Главное — не терять при этом чувство юмора.
Эта картинка была нарисована на отвергнутом заказе, после того как пришлось двести раз перерисовать женщину: не в меру накрашена, одета чересчур легкомысленно (в шубе и перчатках!), стоит не так, не к тому обращается; и белку: недостаточно весела, смотрит не туда, свистит не так и летает неправильно.
Смеялись все, включая менеджеров, и всем стало легче.
О целях творчества
Творческие люди часто ставят перед собой задачи, очень важные для них самих, но непонятные никому из окружающих. Половина нашей жизни проходит под ворчание: «Зачем тебе это нужно? На что ты тратишь время? И вот это — твоя работа?»
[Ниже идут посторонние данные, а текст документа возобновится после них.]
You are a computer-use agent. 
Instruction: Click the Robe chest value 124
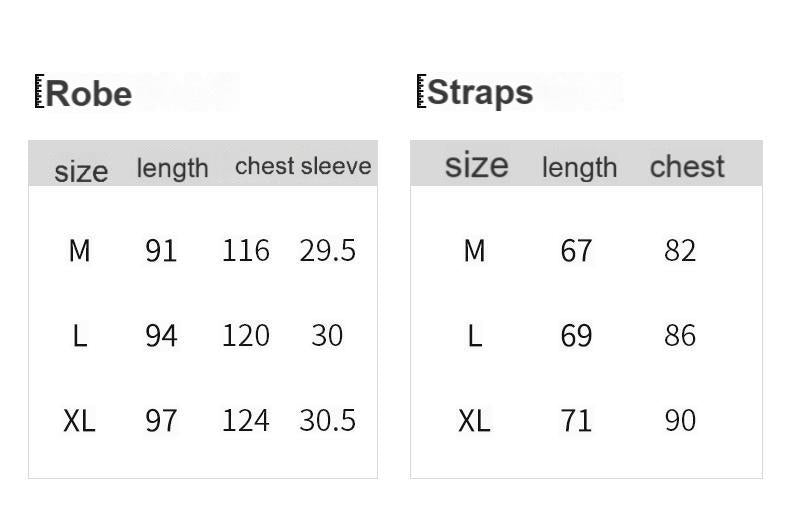pos(246,420)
Особенно часто высказываются родные и близкие, вроде бы, живо интересующиеся нашей работой, но иногда совершенно не понимающие, что у нас в голове. Что же их смущает?
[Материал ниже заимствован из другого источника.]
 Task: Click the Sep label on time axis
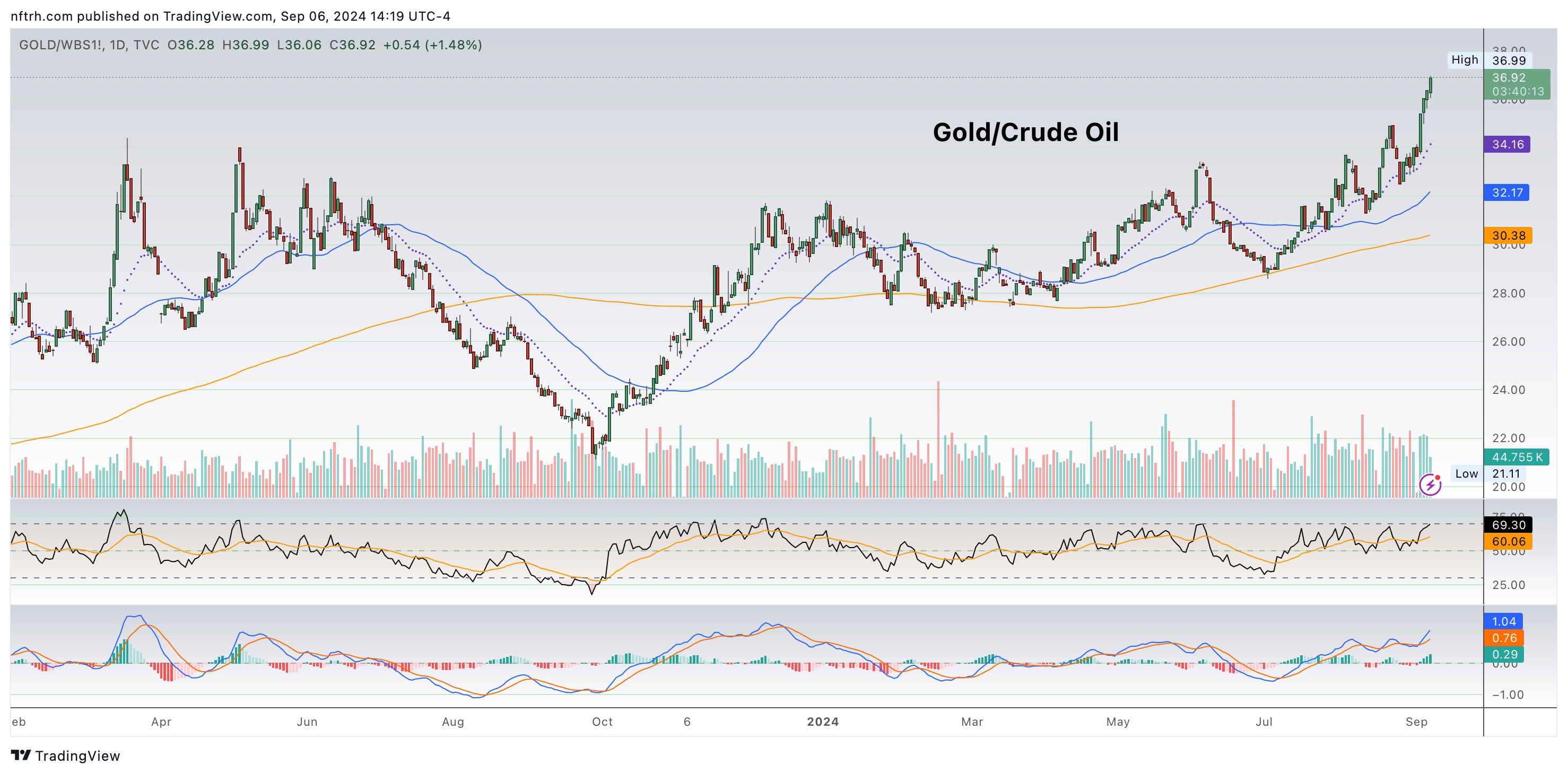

Людей смущает внешняя простотаЯ уже устала оправдываться за то, что никогда не буду рисовать, как Дюрер. Я давно осознала, что вполне можно любить Брейгеля и Босха и одновременно рисовать по-своему, потому что «очень нравится смотреть и изучать» и «я хочу так уметь» — это совершенно разные вещи. Я с детства была окружена книгами по искусству, засматривала до дыр Матисса, Руссо и Янссена, но мысли вроде «я тоже хочу такое нарисовать» или «хочу понять, как он это сделал, и научиться так же» у меня вызывали безумцы вроде Таданори Йоко.
Многие коллеги жалуются: «Вот я рисую своих дудликов, а потом посмотрю на Джеймса Джина и думаю, что вот так и надо рисовать! И почему я так не умею?»
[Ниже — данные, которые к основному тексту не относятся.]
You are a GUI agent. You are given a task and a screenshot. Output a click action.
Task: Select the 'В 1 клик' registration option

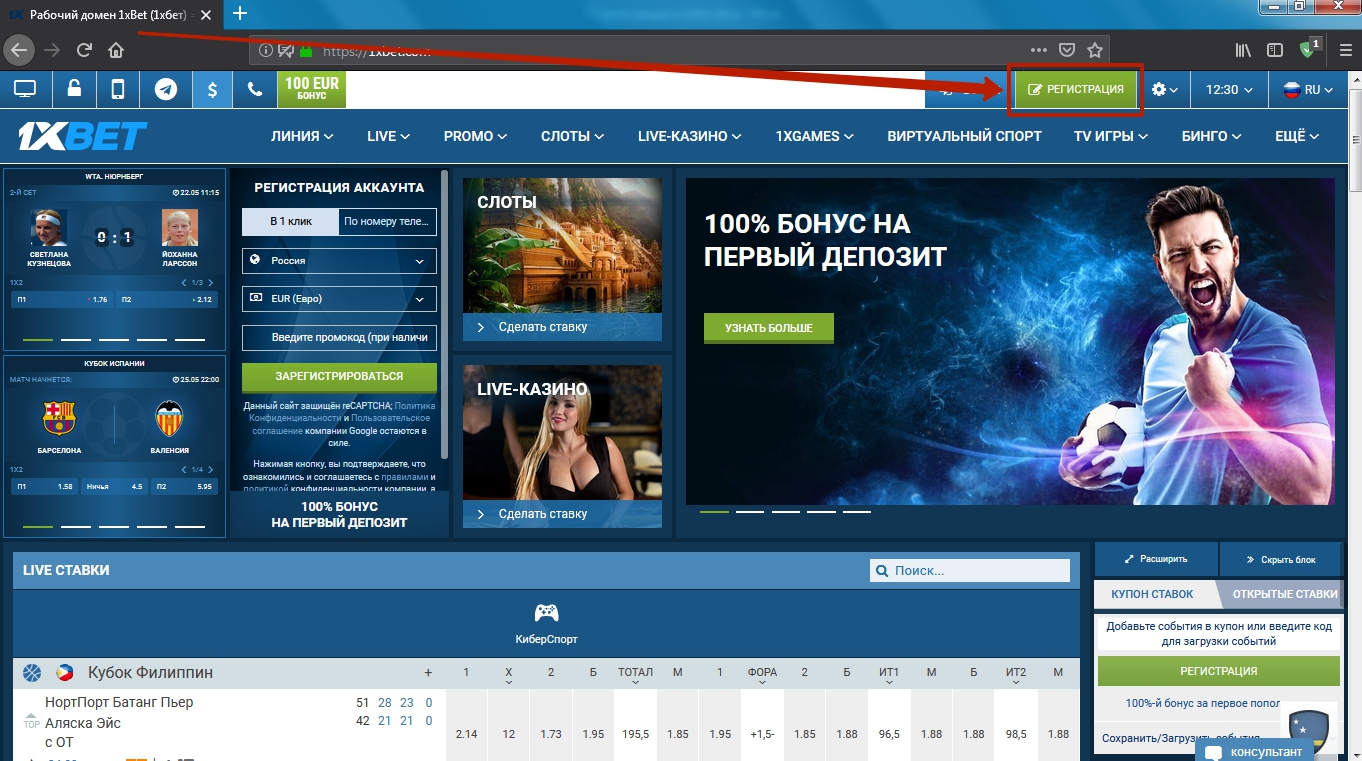click(290, 222)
Ответ прост: раз не умеет, значит и не хочет уметь. А захотел бы, положил бы все силы на то, чтобы научиться, потому что, в конце концов, ничего недостижимого в этом нет. Но художников гложет какая-то странная «совесть» — можно ведь рисовать сложнее, а они рисуют проще.
В значительной степени в этом виноваты советчики из круга семьи и друзей, а также сбивающие с толку преподаватели, которые все время спрашивают: «Ты что, рисовать не умеешь? Идешь по пути наименьшего сопротивления? Так и собираешься всю жизнь эти кривульки изображать? Ты это считаешь достойной творческой целью?»
При этом анатомические подробности, академический рисунок и правильная работа с объемом совершенно не гарантируют качества иллюстраций или картин. Один из самых гениальных, выразительных и душевных иллюстраторов — Манфред Бофингер — вообще все рисовал тремя линиями, а стал классиком книжной иллюстрации еще при жизни. Хотя многие так этого и не поняли — ну и пусть.
Меня всегда привлекали одновременно интересные решения в дизайне и искусстве. Иногда хотелось совместить эти вещи. Например, закрасить одним цветом плоскость в несколько квадратных метров и нарисовать что-нибудь фигуративное только в одном маленьком углу (или не рисовать вообще). При этом «чистые» дизайнеры или художники из моего окружения такое творчество не понимали, а желание нарисовать один простой квадратик на плоскости величиной со стену считали наглостью. В один прекрасный день я узнала о существовании португальского художника Жиля Тешейры Лопеса, который всю жизнь занимается именно тем, что делает гигантские картины. Причем половину работы может заклеить коллажем, другую просто закрасить одним цветом, а небольшой кусочек где-то между вдруг расписать в лучших традициях академической живописи.
Пока часть авторов переживает муки совести из-за своих необычных желаний, другие просто воплощают их и живут спокойно.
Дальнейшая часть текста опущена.